The “experts” also say you shouldn’t force it, but I don’t think any of them had a kid with David’s relentless resolve. Tell him he can’t get down from the table until he finishes his broccoli, and he’ll sit there until bed time just to spite you. Oh sure, when he’s heading up a grass roots effort some day to effect important social change that tenacity will make him a great leader. But now, it just makes me a frustrated mom.

I’m tired. I’m tired of the looks I get from nursery workers, and other moms when they discover he’s three and a half and not potty trained. I’m tired of lifting a 40 pound kid onto the changing table. I’m tired of spending $20 bucks on a pack of disposable training pants. I’m not waiting anymore.

So this week I’m firing with both barrels. I’m using a little bit of force strong suggestion with an entire arsenal of motivation. We bought the SB underwear. And when he goes potty on the toilet he gets a sticker to put on a chart. When he gets seven stickers, he gets a dollar. There are also a pair of roller skates sitting on the top shelf in the bathroom that will be his the day he decides to poop in the toilet. (Something he so far has refused to do entirely.) That’s the plan.

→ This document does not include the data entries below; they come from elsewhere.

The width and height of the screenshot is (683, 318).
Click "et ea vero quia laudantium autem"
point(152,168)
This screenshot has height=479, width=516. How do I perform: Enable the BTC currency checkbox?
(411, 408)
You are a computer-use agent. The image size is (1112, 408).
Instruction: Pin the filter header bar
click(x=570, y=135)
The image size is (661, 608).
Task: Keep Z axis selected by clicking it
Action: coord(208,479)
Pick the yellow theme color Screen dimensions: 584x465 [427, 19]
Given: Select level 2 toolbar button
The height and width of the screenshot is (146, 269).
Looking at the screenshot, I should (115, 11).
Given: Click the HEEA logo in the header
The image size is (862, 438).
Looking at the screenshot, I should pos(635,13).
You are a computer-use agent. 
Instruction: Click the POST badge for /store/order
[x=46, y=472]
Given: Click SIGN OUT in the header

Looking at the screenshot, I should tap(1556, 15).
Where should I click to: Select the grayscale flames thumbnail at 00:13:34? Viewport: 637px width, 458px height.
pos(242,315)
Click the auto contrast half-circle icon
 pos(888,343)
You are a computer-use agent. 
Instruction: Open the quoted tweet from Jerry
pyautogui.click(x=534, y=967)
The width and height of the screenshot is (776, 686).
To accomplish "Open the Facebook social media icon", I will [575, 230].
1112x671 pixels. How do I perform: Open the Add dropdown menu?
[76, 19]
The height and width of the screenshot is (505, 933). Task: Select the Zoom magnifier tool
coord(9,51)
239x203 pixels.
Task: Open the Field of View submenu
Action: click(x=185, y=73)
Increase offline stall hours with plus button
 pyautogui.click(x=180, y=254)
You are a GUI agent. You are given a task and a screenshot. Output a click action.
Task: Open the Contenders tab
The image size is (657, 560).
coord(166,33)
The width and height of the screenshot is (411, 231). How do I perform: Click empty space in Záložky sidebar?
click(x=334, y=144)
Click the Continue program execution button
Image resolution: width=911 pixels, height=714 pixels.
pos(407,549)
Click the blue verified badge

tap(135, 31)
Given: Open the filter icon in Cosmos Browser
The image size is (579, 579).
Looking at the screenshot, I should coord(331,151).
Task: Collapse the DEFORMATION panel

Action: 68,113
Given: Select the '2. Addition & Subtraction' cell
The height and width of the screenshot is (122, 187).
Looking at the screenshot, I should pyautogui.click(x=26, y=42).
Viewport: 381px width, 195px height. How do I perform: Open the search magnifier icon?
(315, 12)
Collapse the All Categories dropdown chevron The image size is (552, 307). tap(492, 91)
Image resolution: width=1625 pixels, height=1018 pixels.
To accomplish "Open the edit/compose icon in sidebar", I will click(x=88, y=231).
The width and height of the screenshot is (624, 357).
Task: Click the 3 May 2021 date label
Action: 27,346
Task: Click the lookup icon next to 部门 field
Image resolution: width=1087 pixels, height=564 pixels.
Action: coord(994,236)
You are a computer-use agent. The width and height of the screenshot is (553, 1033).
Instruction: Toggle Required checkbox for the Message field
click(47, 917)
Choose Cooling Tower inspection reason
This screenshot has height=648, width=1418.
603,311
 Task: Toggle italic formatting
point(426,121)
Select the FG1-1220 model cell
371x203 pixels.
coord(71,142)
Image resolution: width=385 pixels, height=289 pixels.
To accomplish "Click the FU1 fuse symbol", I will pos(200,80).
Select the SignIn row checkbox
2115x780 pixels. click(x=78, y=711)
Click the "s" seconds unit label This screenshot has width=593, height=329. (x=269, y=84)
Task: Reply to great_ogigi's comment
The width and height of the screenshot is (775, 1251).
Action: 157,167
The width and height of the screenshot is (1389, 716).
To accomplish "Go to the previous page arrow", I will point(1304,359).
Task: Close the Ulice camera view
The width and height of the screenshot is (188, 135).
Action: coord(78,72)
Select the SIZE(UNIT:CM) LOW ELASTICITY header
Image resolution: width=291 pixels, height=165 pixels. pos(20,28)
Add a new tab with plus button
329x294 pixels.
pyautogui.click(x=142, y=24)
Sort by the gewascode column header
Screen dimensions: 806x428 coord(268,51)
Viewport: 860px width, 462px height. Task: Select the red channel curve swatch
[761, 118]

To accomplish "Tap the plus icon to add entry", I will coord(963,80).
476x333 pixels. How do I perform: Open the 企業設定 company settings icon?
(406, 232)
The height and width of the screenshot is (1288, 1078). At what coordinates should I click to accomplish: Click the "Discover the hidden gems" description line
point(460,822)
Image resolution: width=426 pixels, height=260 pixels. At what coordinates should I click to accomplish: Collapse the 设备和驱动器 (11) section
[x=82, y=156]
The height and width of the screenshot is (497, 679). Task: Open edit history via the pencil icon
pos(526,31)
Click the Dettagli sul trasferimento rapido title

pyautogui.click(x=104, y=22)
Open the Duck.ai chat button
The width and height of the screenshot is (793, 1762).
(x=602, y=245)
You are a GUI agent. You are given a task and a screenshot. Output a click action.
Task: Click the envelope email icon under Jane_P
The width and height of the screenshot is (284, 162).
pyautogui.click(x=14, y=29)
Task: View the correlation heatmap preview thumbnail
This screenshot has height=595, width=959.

There’s also unplanned “on-the-fly” motivation. This afternoon he was playing with some wooden blocks. He recently discovered all the wonderful ways glue can be used, and asked me to glue two of the blocks together. Normally I would say no to such a random request. Desperation causes you to do strange things. I said, “If you go use the potty, I’ll glue them together.” It worked. He used the potty, and now two of his blocks are permanently stuck together with Super Glue.

Of all the jobs I’ve had to do as mom so far, this potty training thing certainly is the most difficult. I never thought I’d be locked in a battle of wills with a three year old, and be the one on the loosing side. I will not surrender this time. Even if I have to dress up like SpongeBob and dance a jig in the front yard tomorrow to get him to poop in the toilet.